Seeing Modica in Catarina

On Thursday afternoon, we left Ragusa to visit the nearby hill town of Modica. OAT had arranged for us to tour the town in vintage Fiat 500 cars. Our car was a 1972 model who the owner lovingly called Catarina. In its 47 years, Catarina has traveled about 450,000 miles and has never been in an accident. It is on its third engine which gets about 40 miles per gallon. The owner said he is not a mechanic, but built the engine himself from an instruction book. It is apparently easy to get parts and find mechanics who can work on these vintage cars. Susan is pictured with one of Catarina’s friends.. There were seven in our fleet.

Following is a video which illustrates rather nicely what it is like riding in a tiny Fiat 500 through the very narrow streets of Modica. We went on streets so narrow the driver said only a Fiat 500 could squeeze through. I Have never added a video to a blog before, so I hope someone will let me know if it works for them.

http://ourwideworld.com/wp-content/uploads/2019/10/img_0137.mov

Our first stop in Modica was the Cathedral of San Pietro, which marks the dividing line between the lower town and the upper town.Our next stop was at an overlook at the top of the upper town.Along the narrow streets we drove by caves in the cliffs occupied primarily by immigrants. The caves have their openings enclosed by cement and conventional doors. One of these doors was open and the caves appeared to be about the size of a large bathroom.We also visited the Cathedral of San Giorgio in the upper town. It was designed by the same architect as the Ragusa cathedral.We finally got to what Modica is most famous for: chocolate. They do not add any fat or milk to their chocolate, but they make it in flavors such as orange, cinnamon, and spicy pepper. They had samples of each flavor for us to try. The chocolate had a very different texture from our chocolate which I found very appealing. Rick Steves says since there is no fat added, it is practically a health food. Works for me!!! Following our chocolate tasting, we had dinner in a nearby restaurant.

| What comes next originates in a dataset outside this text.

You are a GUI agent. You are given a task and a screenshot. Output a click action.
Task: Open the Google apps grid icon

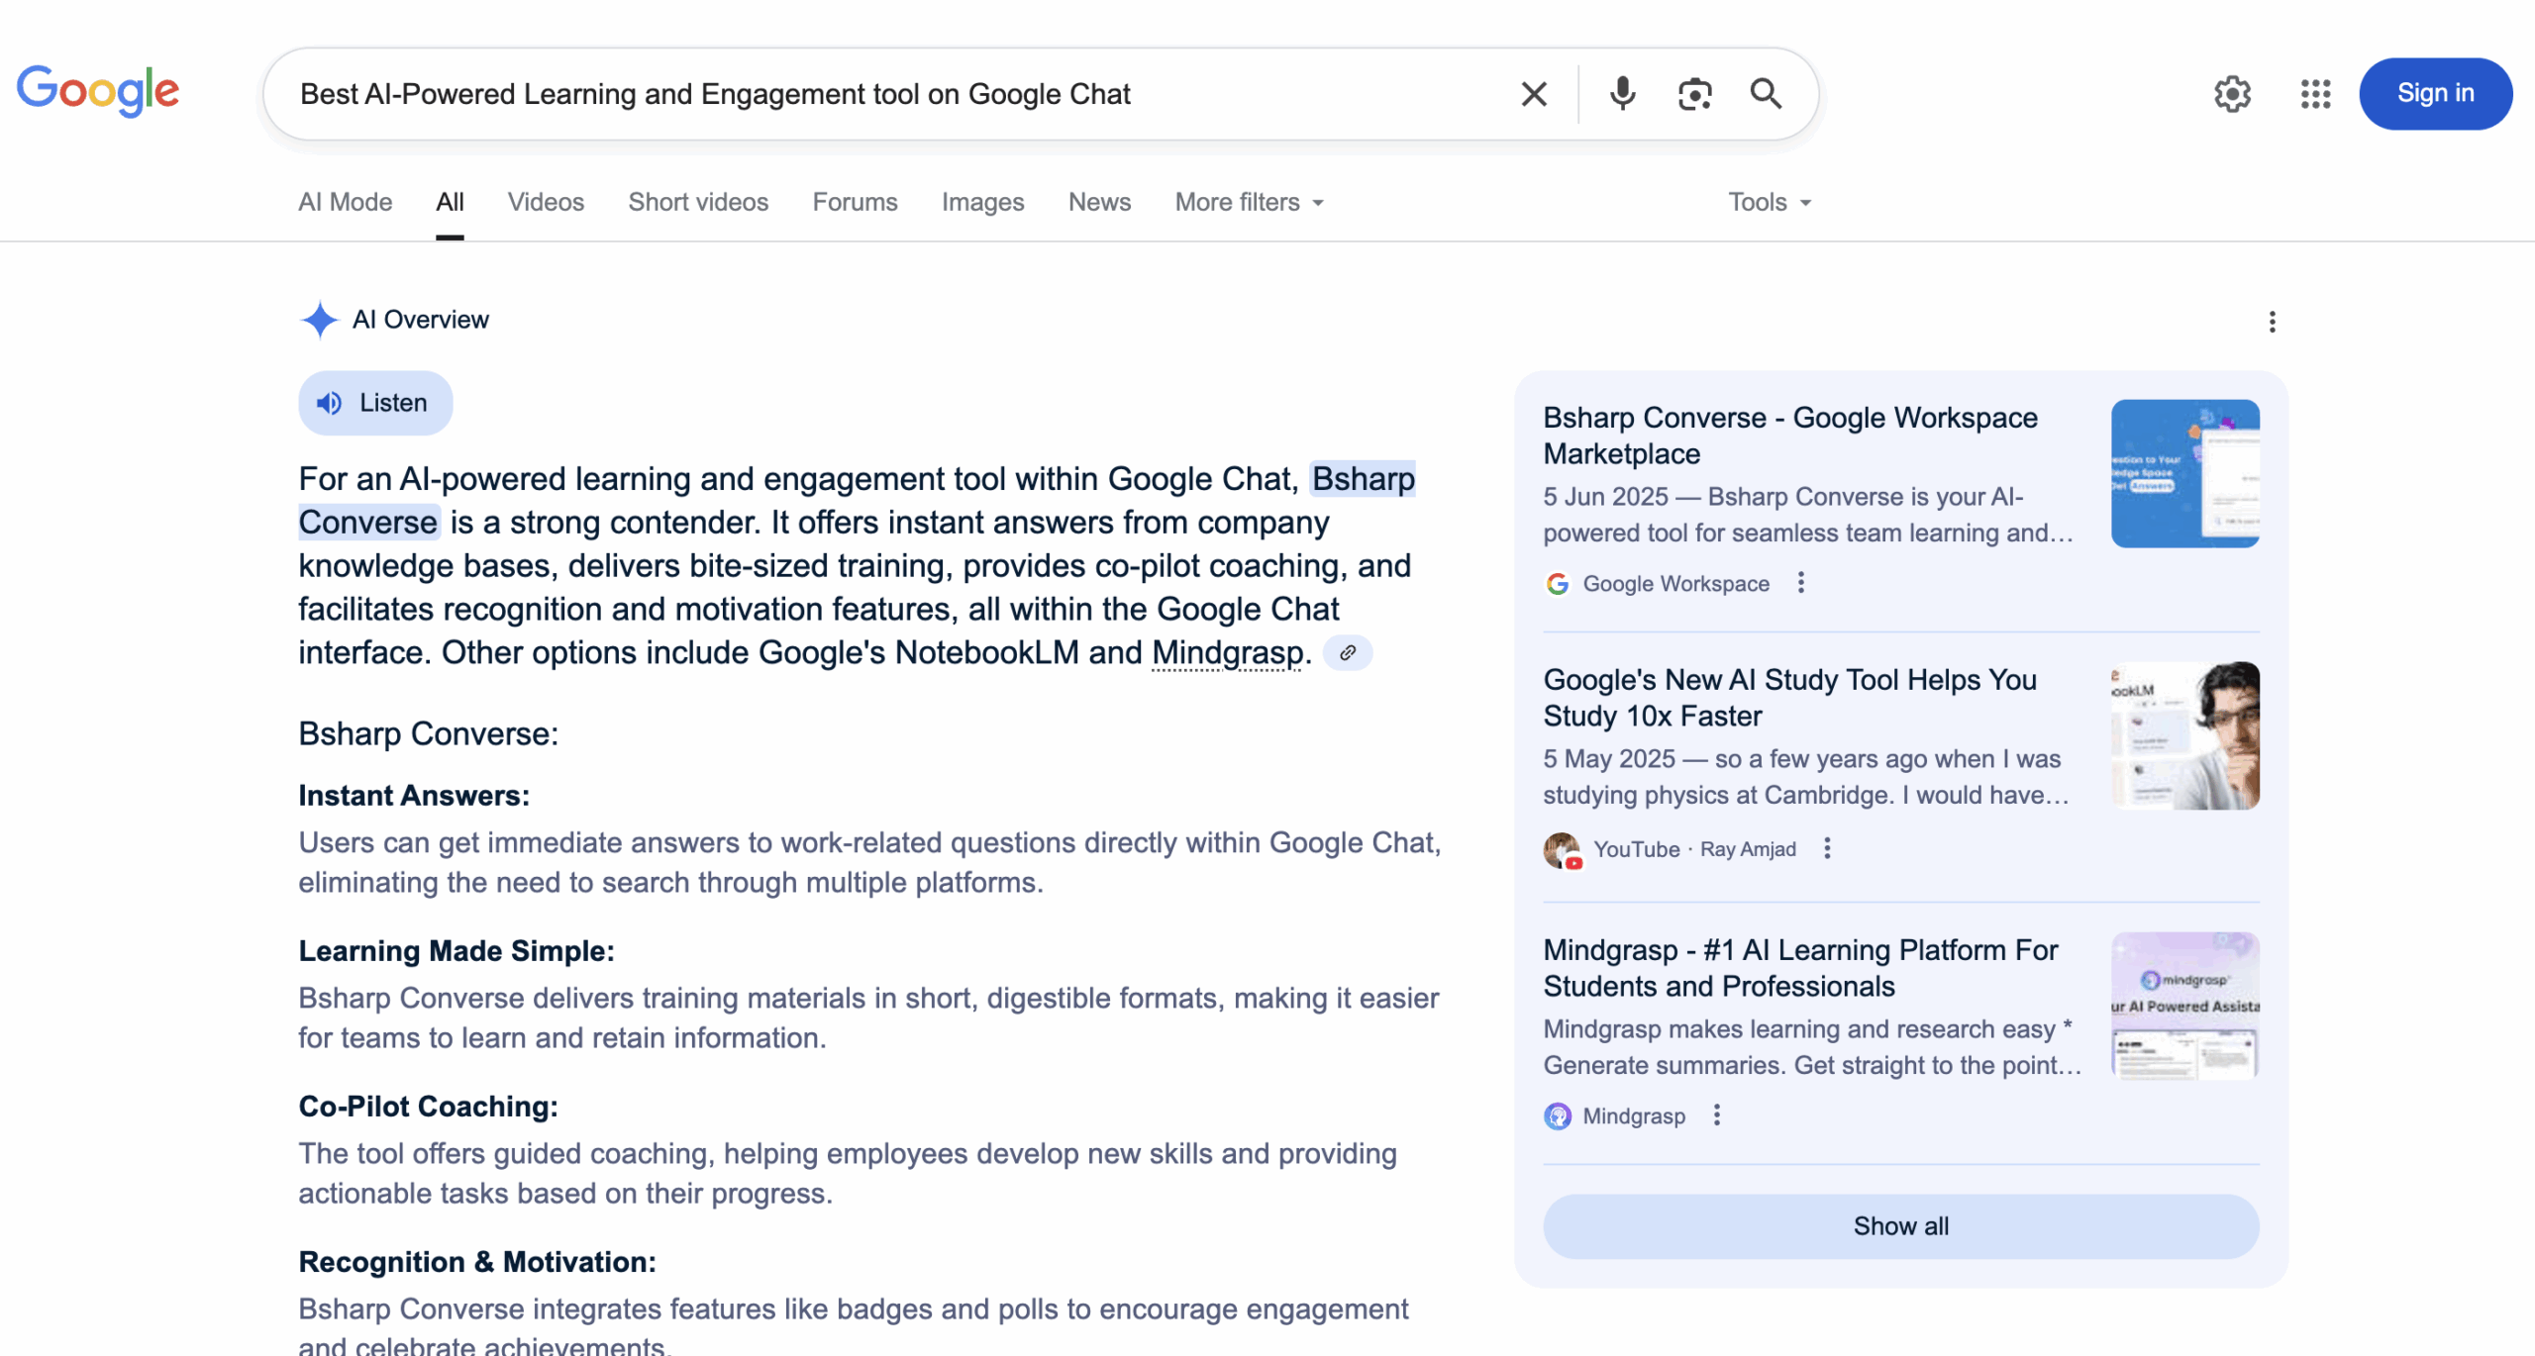point(2315,94)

Friday, we had the traditional OAT experience, “A Day in the Life”, where we spend the day seeing how a local family lives.Today we visited the family of Enrique who owns and manages Gli Aromi in a rural area about 45 minutes from Ragusa. Aromi is Italian for herbs and his business consists of selling herb plants in Sicily and Italy, selling packaged herbs around the world, and using his herb farm for destination weddings, outdoor concerts, and anything else he can come up with. He was the one who approached OAT to visit his farm. He started out by Googling best tour companies in Sicily. OAT visited his farm four times before sending the first group there last month.

His wife, Rita, is on the right. She was born in Brooklyn and came to his farm to get some coriander. They fell in love and were married last year. She was a chef in a Michelin recommended restaurant, but quit to help with event hosting on the farm. His sister-in-law, on the left, is his bookkeeper.This is the amphitheater he made for musical events. They had five events in the last year from a classical music concert to a black and white movie with two violinists playing the movie score. The amphitheater overlooks the Mediterranean and the sunset. You have to admire his determination to make a living out of this. His next plan is to build some apartment units on the property. He said that the internet is what enables him to make a living by giving him a way to promote and sell his different products.This is an Asian flower he had growing in one of his greenhouses.This man is starting new lavender plants from cuttings.Rita is showing us how to make fried sage leaves. They were part of our lunch and were quite good. Susan is thinking of making fried spinach leaves.Another unusual treat was fried eggs prepared on the barbecue with capers scattered over them. I learned today that a caper is not a berry, but is a flower bud. It was an interesting Day in the Life with a good lunch included.

5 thoughts on “Seeing Modica in Catarina”

  1. I was relieved to hear Catarina’s owner — and not you or Susan — behind the wheel, navigating those “calli” (alleys) they call streets. What a super OAT idea, to arrange a fleet of Fiats!

  2. I’m sorry I didn’t come on this trip with you, as we’d discussed over dinner one night in the World Café!

  3. Enjoyed the video. Works great. Really gives us an idea of how the streets are. Felt we’d be lost without a guide. Great idea by OAT.